(Extracted information)
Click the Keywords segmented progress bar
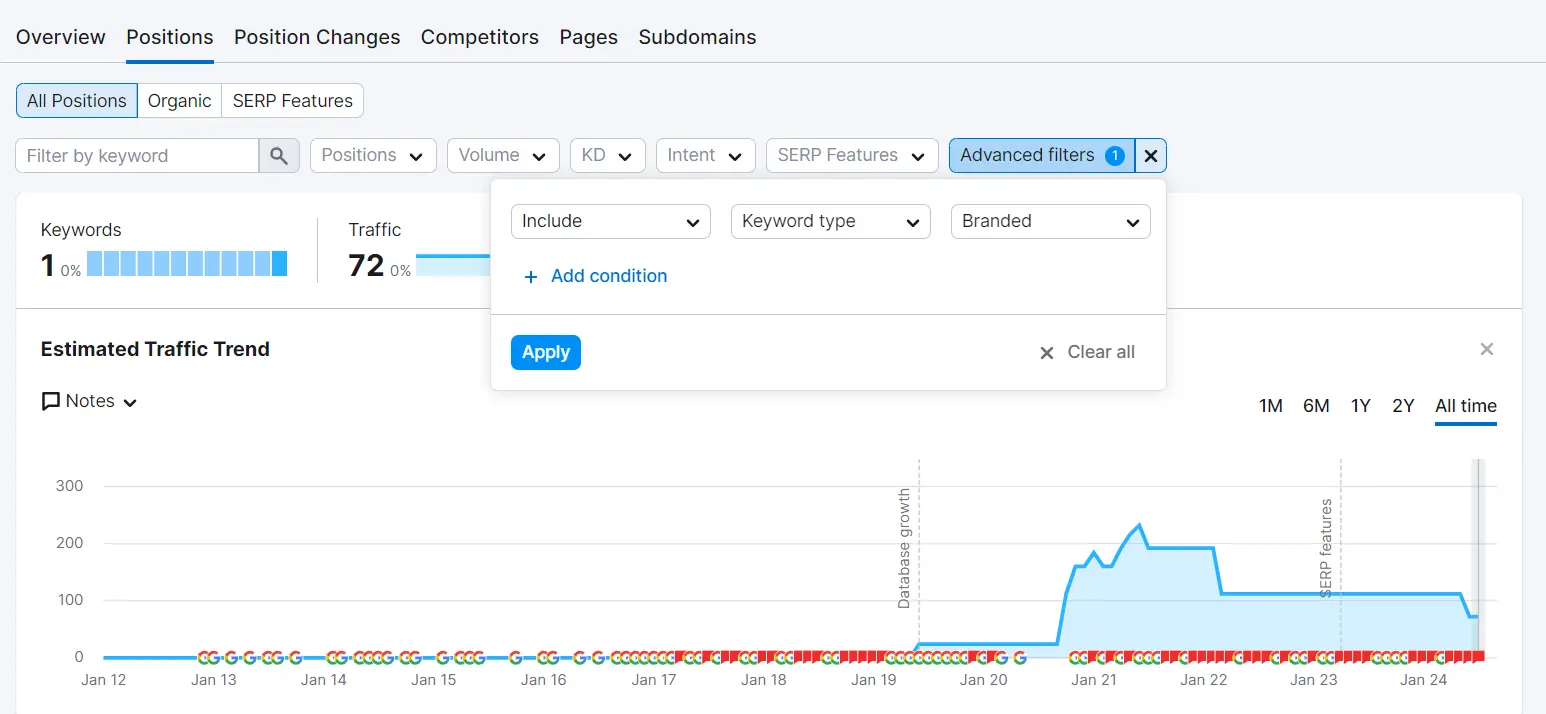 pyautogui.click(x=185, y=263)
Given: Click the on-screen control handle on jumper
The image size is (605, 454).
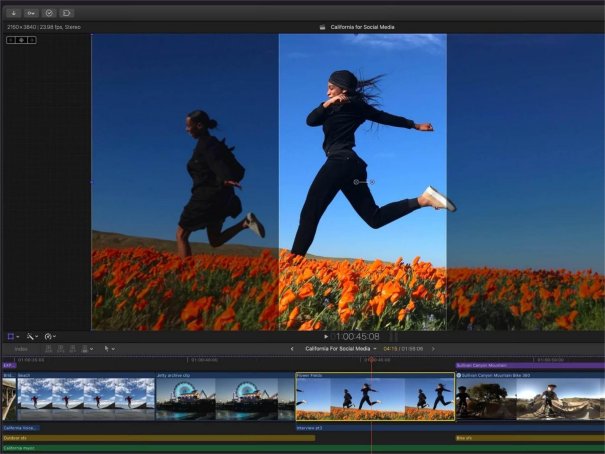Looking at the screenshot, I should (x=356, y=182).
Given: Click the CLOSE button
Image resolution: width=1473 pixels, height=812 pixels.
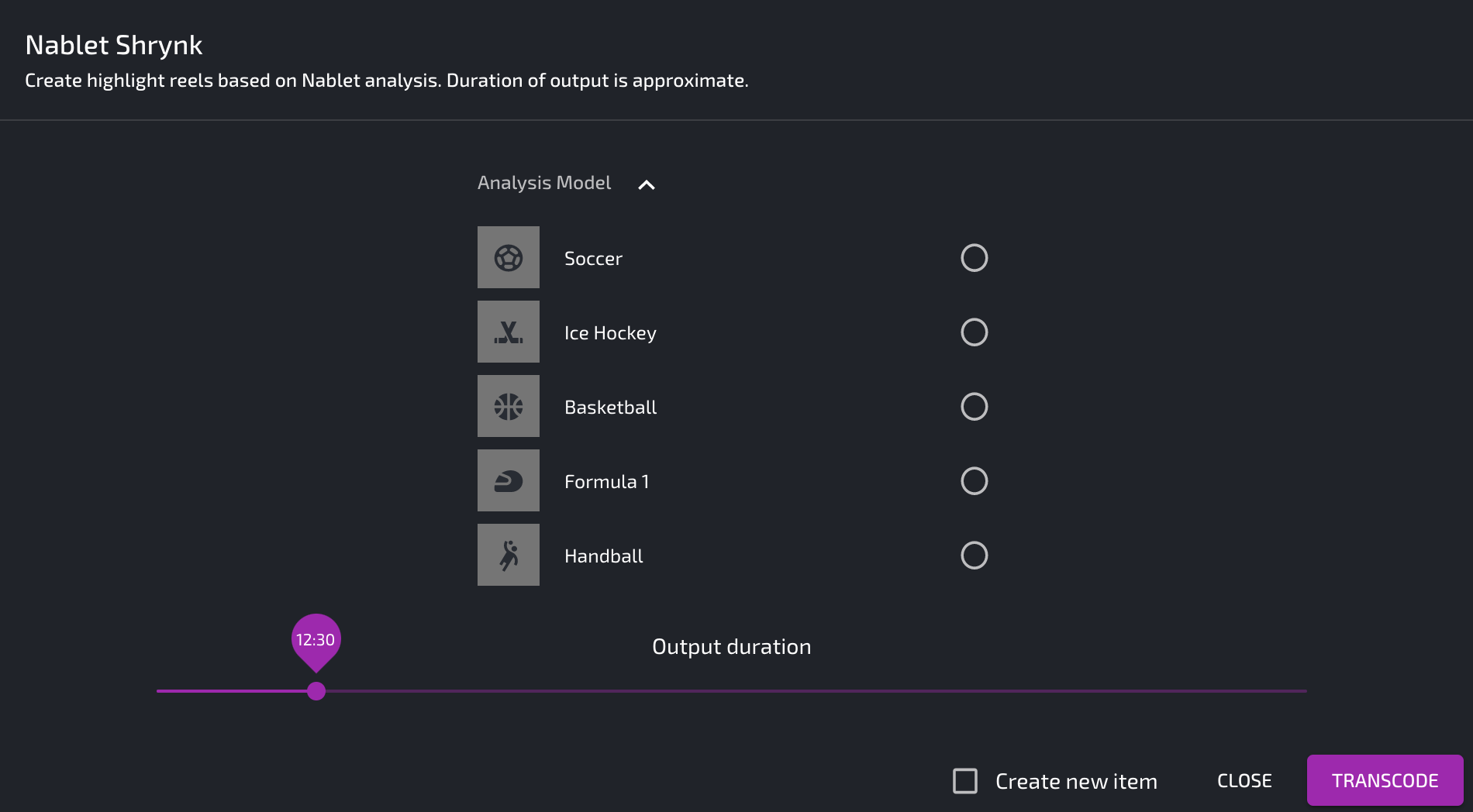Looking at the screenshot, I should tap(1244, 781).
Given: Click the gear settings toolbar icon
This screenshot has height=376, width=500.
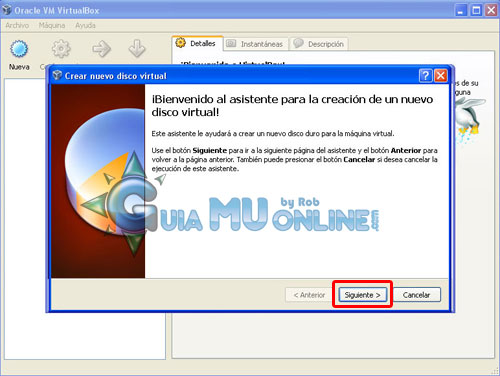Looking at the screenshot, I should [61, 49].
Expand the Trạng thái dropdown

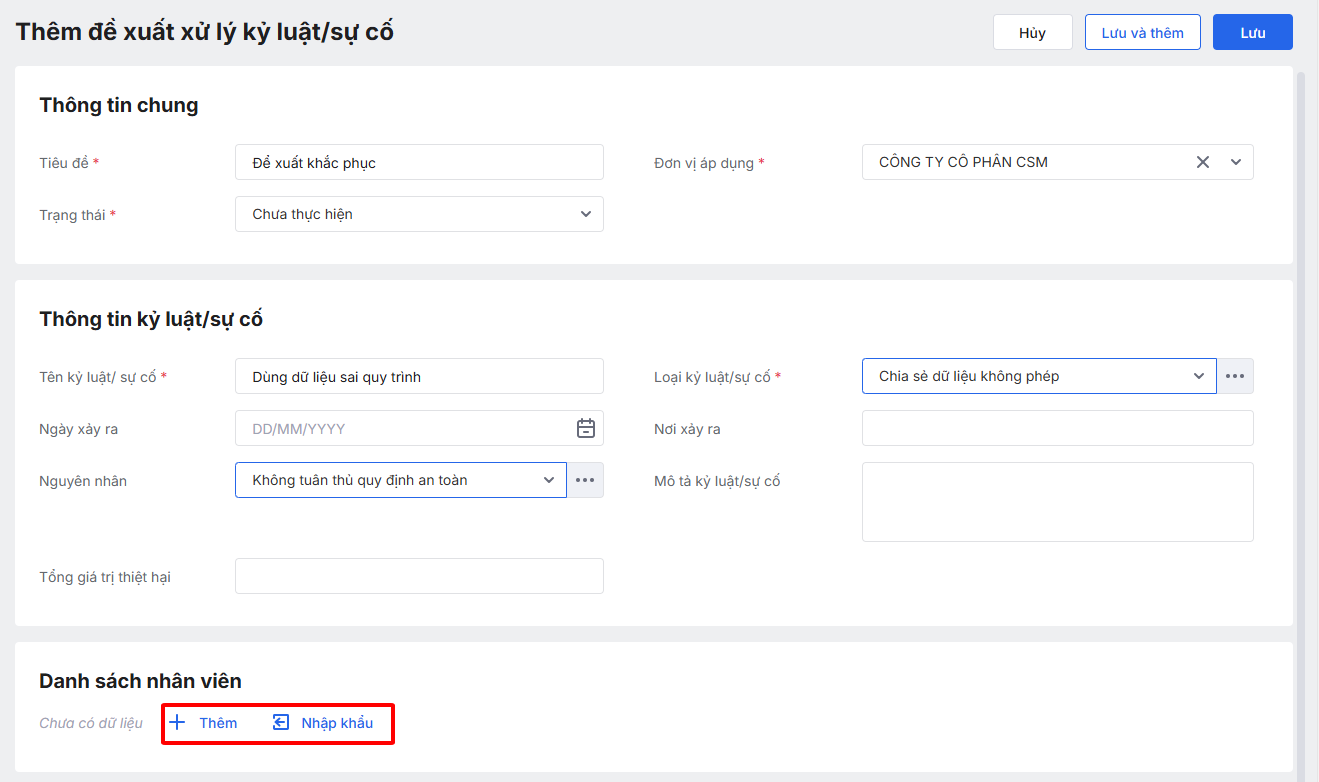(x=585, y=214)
* * *
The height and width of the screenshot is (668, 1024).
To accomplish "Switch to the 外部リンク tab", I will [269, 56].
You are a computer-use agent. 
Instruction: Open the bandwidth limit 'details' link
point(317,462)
==
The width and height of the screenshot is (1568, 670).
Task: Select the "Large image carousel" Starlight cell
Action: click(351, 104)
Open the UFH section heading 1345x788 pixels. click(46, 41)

(Your instructions)
Print the line above containing "Given: Click the CLOSE button", the line containing "Given: Click the gear settings toolbar icon", and everything between them, exactly as written. Pictures stay out.

(Reply to the exercise)
Given: Click the CLOSE button
Image resolution: width=1473 pixels, height=812 pixels.
Looking at the screenshot, I should tap(1244, 781).
Given: Click the gear settings toolbar icon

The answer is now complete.